En cuanto al consumo interno, el 2017 fue un año excepcional con cifras récord de la última década, aseguró, en parte impulsado por la campaña que inició el verano pasado con mate frío y luego se extendió alentando al consumo de la infusión caliente. Esas acciones dieron resultado.
Por otra parte, en relación a los precios hay que tener en cuanto el ciclo que se desarrolla desde principios de diciembre la cosecha de verano que finaliza el 30 de marzo y en abril continúa la cosecha de invierno. No hay movimiento entre octubre y noviembre. En ese marco hubo una discusión para acordar entre los diferentes sectores de la cadena los valores, un tema entre productores, secaderos, molinos, cooperativas y otros actores que buscan maximizar sus beneficios. Ante esos intereses se llegó a un acuerdo.

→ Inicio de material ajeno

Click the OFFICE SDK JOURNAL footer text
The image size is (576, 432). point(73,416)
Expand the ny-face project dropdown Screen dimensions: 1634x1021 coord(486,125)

En góndola el pecio promedio es de 60 pesos, dependiendo de marcas y calidad, mientras el precio al productor está en 6.30, en producto verde que significa sólo un tercio del kilo de la yerba seca. O sea que el productor recibe unos 18 pesos- kilo en total. El resto se reparte entre secaderos, molinos, transporte y otros eslabones. Más los impuestos y gastos que se generan.
En relación al crecimiento se va a impulsar más consumo interno y además un fomento en el exterior, y en ese sentido hubo este año promociones en la India y otros países donde se ven posibilidades de insertar la yerba como infusión y no para el mate.